CSA to be scrapped
25 Jul 2006 by Alex
The 'government' announced today that the CSA, or Constituents' Support Agency, is being scrapped after nearly a decade of utter abject failure in its attempts to ensure that absent MPs honour their obligations to the voters they leave behind.The story of Ms Douglas Ramsbottom of Sedgefield is a familiar one to those let down by the agency over the last 9 years. "When I first met Tony in 1997 he had such a genuine smile, he promised me he would take care of me and that he felt very passionately about me, you know, but once he'd had his way with me up the polling booth he completely changed."
Like many new ministers Tony panicked at the sudden responsibility of bringing up a country and quickly left for the bright lights of Westminster, leaving a distraught electorate behind him to fend for itself on a low income and with few prospects. "He just said it was over and that he'd met someone else over the internet in some horrid dirty chatroom, someone from America, and that he would be spending more and more time travelling abroad to see him and 'do his bidding'. If I'd known things were going to turn out like this I wouldn't have ticked his ballots in the first place.
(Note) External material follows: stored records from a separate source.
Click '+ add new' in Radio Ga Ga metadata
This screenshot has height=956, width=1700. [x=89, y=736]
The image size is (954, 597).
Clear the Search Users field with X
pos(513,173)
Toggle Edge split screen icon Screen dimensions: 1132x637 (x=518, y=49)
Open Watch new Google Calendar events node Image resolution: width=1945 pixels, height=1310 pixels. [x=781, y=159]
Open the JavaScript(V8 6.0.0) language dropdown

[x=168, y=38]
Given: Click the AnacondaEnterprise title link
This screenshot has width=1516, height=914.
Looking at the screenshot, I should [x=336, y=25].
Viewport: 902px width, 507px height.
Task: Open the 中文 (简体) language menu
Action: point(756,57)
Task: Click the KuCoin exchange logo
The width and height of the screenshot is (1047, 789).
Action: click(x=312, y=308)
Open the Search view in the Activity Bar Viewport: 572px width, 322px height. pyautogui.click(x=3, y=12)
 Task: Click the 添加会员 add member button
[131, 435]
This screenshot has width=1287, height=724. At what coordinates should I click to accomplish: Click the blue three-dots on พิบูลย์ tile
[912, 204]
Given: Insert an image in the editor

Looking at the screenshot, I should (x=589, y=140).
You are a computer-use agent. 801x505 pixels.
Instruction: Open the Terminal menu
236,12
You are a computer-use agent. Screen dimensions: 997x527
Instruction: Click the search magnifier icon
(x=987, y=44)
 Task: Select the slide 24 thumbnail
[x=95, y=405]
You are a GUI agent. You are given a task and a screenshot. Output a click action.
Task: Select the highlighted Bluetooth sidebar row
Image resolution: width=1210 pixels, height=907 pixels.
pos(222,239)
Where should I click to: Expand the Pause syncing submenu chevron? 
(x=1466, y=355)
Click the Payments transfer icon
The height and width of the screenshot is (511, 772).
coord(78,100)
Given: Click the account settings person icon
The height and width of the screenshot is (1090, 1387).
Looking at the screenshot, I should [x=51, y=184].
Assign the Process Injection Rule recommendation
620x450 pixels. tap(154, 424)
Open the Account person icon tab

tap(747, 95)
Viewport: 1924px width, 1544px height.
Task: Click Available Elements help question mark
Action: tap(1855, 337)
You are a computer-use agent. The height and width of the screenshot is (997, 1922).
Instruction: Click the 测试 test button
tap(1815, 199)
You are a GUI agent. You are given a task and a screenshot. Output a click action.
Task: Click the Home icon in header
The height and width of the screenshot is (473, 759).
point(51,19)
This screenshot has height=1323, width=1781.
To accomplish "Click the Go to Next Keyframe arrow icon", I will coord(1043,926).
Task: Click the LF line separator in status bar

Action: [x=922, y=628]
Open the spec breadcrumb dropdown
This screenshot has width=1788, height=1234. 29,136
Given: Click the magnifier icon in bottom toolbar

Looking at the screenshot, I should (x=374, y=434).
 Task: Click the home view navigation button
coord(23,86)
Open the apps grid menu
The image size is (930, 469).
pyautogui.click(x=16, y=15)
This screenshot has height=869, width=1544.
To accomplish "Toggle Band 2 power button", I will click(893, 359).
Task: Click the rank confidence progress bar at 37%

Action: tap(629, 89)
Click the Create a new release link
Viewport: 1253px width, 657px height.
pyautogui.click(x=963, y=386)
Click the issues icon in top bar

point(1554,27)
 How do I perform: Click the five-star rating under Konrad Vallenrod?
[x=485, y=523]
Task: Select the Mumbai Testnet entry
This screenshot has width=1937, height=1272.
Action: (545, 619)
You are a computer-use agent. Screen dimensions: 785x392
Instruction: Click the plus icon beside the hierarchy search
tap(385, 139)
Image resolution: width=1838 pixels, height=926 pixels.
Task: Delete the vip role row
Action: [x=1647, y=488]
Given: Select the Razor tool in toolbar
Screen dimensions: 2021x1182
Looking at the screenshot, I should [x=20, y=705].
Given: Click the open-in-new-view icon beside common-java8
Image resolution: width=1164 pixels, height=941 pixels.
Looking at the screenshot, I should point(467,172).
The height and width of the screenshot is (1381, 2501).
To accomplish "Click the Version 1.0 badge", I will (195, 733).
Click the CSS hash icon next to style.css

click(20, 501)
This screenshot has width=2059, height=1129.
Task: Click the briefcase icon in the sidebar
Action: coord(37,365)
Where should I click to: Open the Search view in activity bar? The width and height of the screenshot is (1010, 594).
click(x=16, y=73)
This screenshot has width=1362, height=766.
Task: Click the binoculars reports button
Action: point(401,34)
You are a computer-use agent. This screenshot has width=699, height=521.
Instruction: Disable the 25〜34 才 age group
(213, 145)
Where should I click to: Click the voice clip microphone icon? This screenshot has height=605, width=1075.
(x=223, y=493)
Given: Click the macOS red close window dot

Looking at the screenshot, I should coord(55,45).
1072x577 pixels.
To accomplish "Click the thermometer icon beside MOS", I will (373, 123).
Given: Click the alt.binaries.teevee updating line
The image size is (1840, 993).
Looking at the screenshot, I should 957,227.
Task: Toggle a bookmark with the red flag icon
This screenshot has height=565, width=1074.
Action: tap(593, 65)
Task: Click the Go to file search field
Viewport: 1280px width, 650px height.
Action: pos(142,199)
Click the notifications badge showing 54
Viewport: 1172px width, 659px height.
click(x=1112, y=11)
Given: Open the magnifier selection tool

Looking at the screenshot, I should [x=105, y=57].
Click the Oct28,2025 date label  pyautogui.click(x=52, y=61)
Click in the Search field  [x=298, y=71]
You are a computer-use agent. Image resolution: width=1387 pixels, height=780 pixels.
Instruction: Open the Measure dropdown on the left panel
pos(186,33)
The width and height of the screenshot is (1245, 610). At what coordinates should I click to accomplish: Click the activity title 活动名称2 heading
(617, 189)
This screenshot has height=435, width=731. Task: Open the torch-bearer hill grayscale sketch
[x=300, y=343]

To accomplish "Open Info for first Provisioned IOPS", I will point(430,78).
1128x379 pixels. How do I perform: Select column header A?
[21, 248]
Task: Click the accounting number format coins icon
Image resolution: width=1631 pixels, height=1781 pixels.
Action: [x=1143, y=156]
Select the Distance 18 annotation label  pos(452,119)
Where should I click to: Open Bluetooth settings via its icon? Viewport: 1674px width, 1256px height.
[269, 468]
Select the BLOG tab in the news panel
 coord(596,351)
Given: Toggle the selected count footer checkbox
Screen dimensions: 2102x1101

But now I'm stuck with his government and no way to get what I was promised."
The CSA has been plagued with problems since being established in 1994 as a response to the total disregard for constituents' wellbeing shown by the then Tory government. Persistent under-funding, a huge unpaid debt owed by the government to the electorate, and accusations of ignoring the real needs of the country have consistently dogged the agency. Thousands of single voters have been left disappointed with a backlog of 300,000 complaints concerning issues such as the war in Iraq, the critical condition of the NHS, ministerial sleaze, endemic corruption, and Margaret Beckett's scary teeth remaining unheard.
But it was the agency's inability to enforce ministerial rules, as demonstrated in the John Prescott 'Croquetgate' affair, which eventually lead to its demise, with ministers finding it all too easy to simply ignore its rulings and carry on shafting everybody and never have to pay for the consequences. The agency is to be replaced by a new slimmed down body for the electorate to complain to, to be known as 'The Hand'.
"The entire population can talk to The Hand," announced the Prime Minister, "Cos the government ain't listening."